You could look at an EPC (Energy Performance Certificate) as just a legal requirement when you buy or rent. If you’ve bought or rented somewhere to live in the past couple of years, you’ve probably seen one. They look like this:
If you’re selling or renting your own house, you are legally obliged to have one to show buyers and tenants.
Or you can look at an EPC as a good and easy place to get an idea of what your own house is capable of. The national average Energy Efficiency Rating is 46, band E, and most houses can be refurbished to get over 70, into band C. Many can get well beyond this into the 80s or 90s. The average house emits around 6 tonnes of CO2 per year (some considerably more) and again refurbishment will bring this rate down considerably. Whether your interest is carbon reduction, fuel cost savings or energy efficiency overall, an EPC can tell you where you are now, with good recommendations tailored to your own house for how to improve. Knowledge is power.
EPCs look at the hardware of your house – what it’s built from, how much it’s insulated, how efficiently it is heated and so on. How you use the hardware is up to you, but the right hardware can make it much easier to make savings. EPCs don’t look at how you use the hardware, that’s up to you. And they certainly don’t judge people.
If you look at the front page of an EPC you’ll see if contains three different pieces of information: the Energy Efficiency Rating (the left hand graph), the Environmental Impact (CO2) Rating (the right hand graph) and the table underneath of estimates of what it will cost (at standard assumptions) in money and CO2 terms to heat, light and wash in the house. Later on in the document are not one but three groups of recommendations about ways to improve the energy efficiency of your house.
The Energy Efficiency Rating graph points to a current number and a projected number. Put simply, the higher the better. Energy leaks out of every house, mostly by heat loss. This score is a measure of how much energy has to go in to each square metre of your floor area to keep it comfortable for a year. The current number is what your house scores at the moment; the projected number is what your house will achieve if you follow through the first two groups of recommendations. Note that your house will go higher than this – usually considerably higher – if you follow through the recommendations in the third group as well.
A house that scored 100 would require virtually no energy to run at all. The numbers are grouped in the graphs into bands A-G, with A being the best and G the worst. The calculation is per square meter of floor space in your home; it combines a measure of the rate of energy loss (heat leakage through walls, floor and roof, for instance) with a measure of how efficient your house’s systems are at creating that energy. It’s based on a standard set of assumptions about occupancy and heating standards that almost certainly don’t reflect the way you use your own home!
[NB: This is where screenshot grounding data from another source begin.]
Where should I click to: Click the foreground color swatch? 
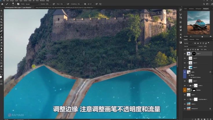1,77
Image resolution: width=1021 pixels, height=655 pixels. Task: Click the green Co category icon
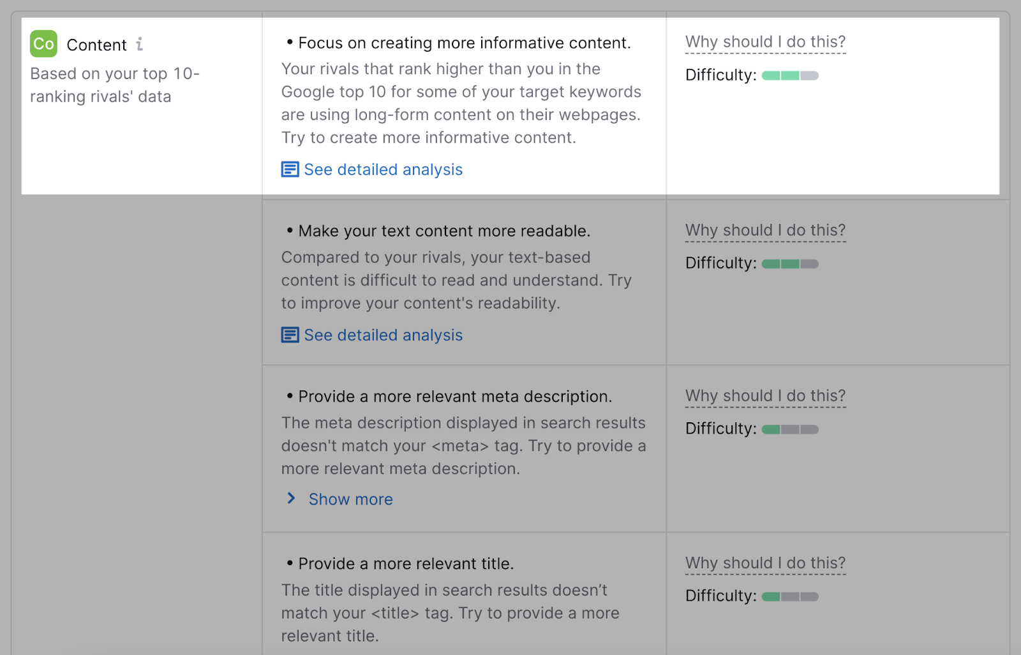[x=42, y=44]
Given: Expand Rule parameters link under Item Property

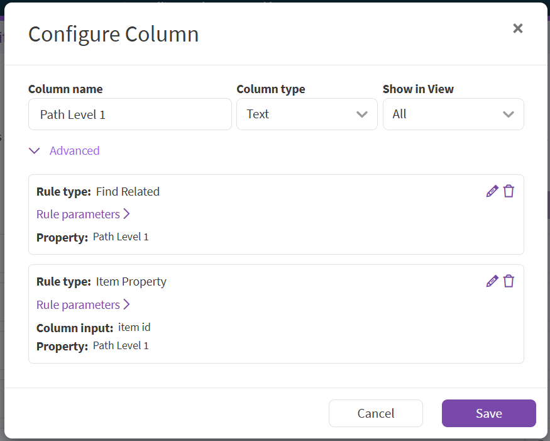Looking at the screenshot, I should click(78, 305).
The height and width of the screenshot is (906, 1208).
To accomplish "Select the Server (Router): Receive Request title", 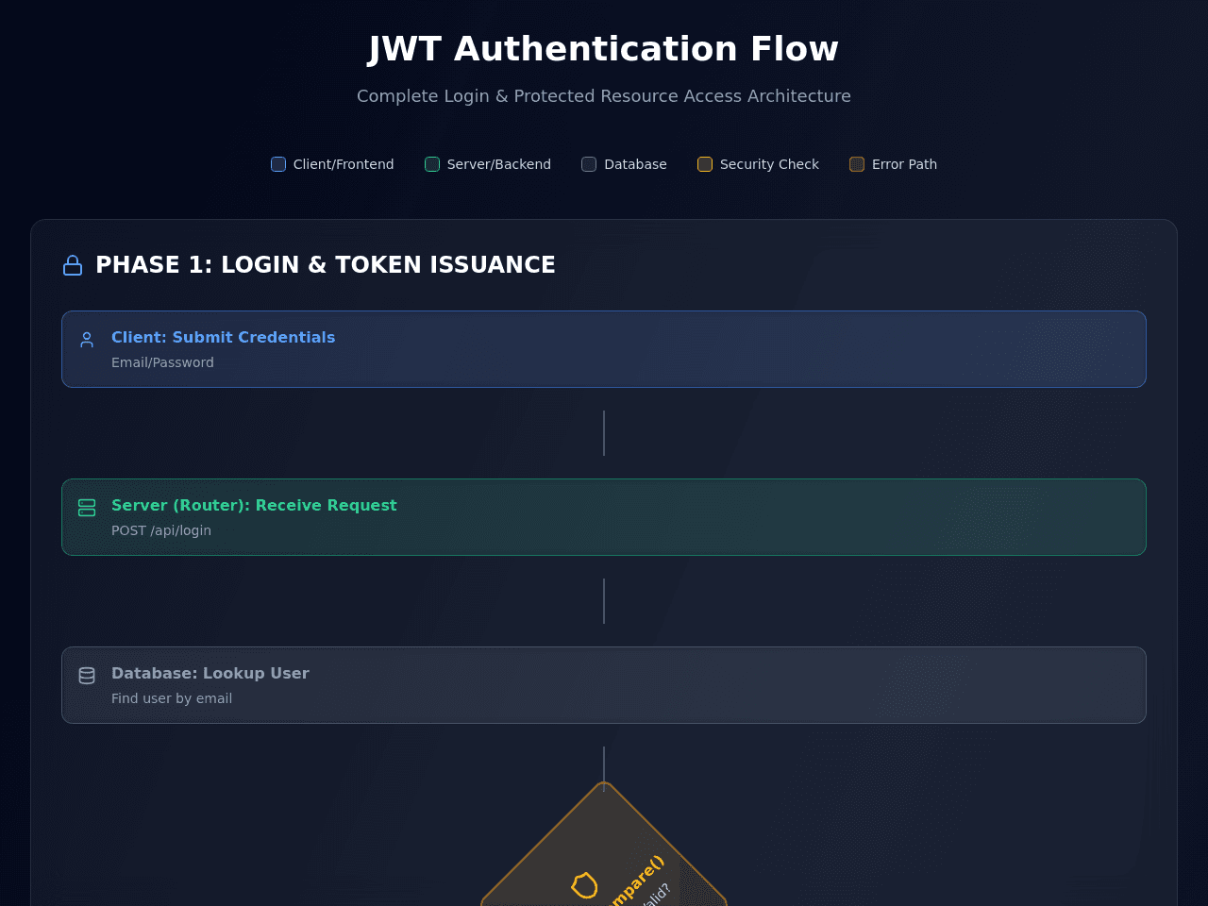I will (x=254, y=505).
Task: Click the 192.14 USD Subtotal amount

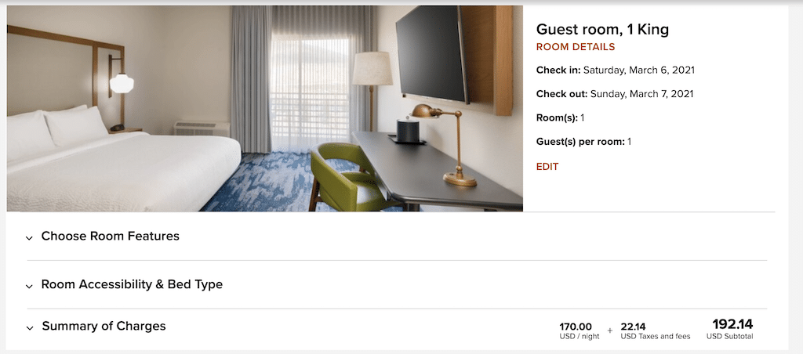Action: [730, 329]
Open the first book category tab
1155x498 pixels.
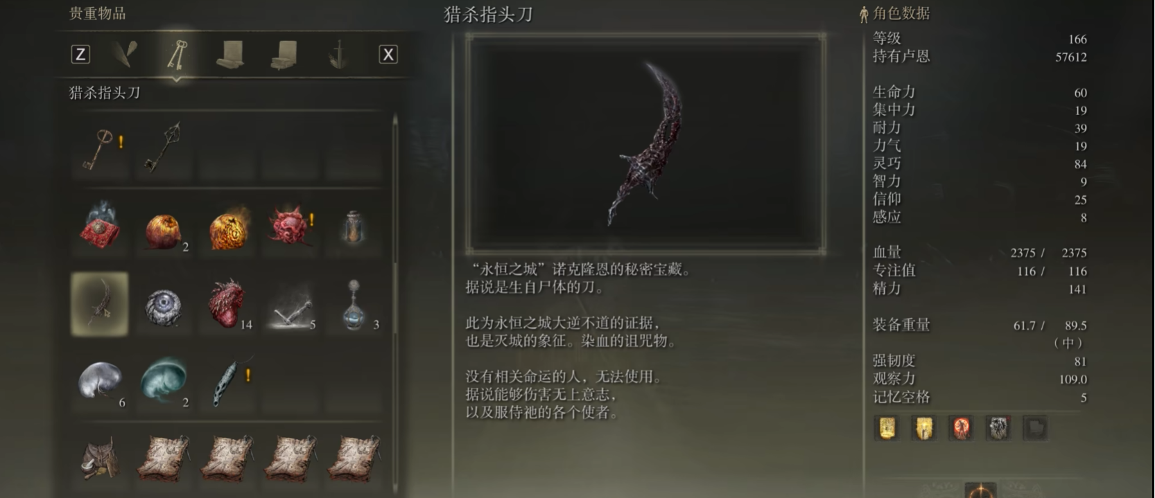pos(231,55)
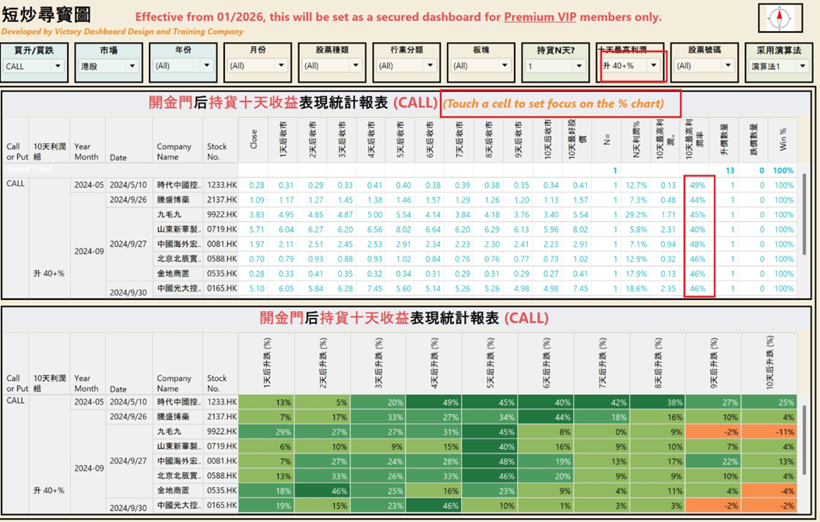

And yet this is incredibly useful because it allows us to strip out the effect of our own personal behaviours and look just at how to make the hardware of the house more efficient. The assumptions include a number of occupants that’s based on the floor area, and that heating will be on for 9 hours a day during the week and 16 at weekends, with a temperature of 21 degrees in the main living areas and 18 elsewhere.
The Environmental Impact Rating is another scale that scores your home for how much CO2 it emits over a year – again, a score of 100 in band A would be very, very good. I’ve only ever seen one home in band G. The score is again per square meter of floor space.
The final piece of information on the fiont page of is the table. Based on the standard set of assumptions, it shows an estimate of the amount of energy it will currently take to run the house, and an estimate of what this can be reduced to if certain of the later recommendations are carried out. It also shows the same information for CO2 emissions, and running costs split into heating, lighting and hot water.
Then there’s a summary of what the house has currently – independently assessed information about what it’s built from, how much insulation there is, how it’s heated and how the heating is controlled, and so on. Each element is rated from ‘very poor’ up to ‘very good’. Words like ‘good’ and ‘poor’ can be a bit emotive but this a good way of seeing which parts of the house could probably do with most attention.
On the page following are the recommendations for how to improve the energy and carbon efficiency of your house. They are divided into low cost measures (up to £500 each to implement); higher cost measures (over £500 but likely to pay for themselves quite quickly); and ‘further measures to achieve even higher standards’.
Next to each recommendation is a projection of what carrying out each recommendation will do for your Energy Efficiency and Environmental Impact ratings.
It’s important to note that in the graphs on page 1, the projected ratings assume that only the low and higher cost recommendations are carried out. Some of the ‘further’ measures are quite expensive, some have quite long payback periods and some (like solid wall insulation) are well worth doing but are quite an upheaval to achieve. If you look at this section you will see quite clearly that your scores can go much higher than projected on the graphs on the front page.
The list of recommendations is very much keyed to your house and what’s there. You won’t see recommendations for loft insulation if you have a reasonable quantity of loft insulation already; you won’t see recommendations for anything unless it will make a difference of at least one point to your own SAP or EI score. These aren’t generic recommendations, these are calculated for your house specifically.
An Energy Assessor can be in and out of your house in a couple of hours, often less. In that time and for remarkably little money you can have an independently verified, professionally confirmed assessment of where your house is, where it can get to and how to get it there.
So what’s an EPC? It’s a jolly good start.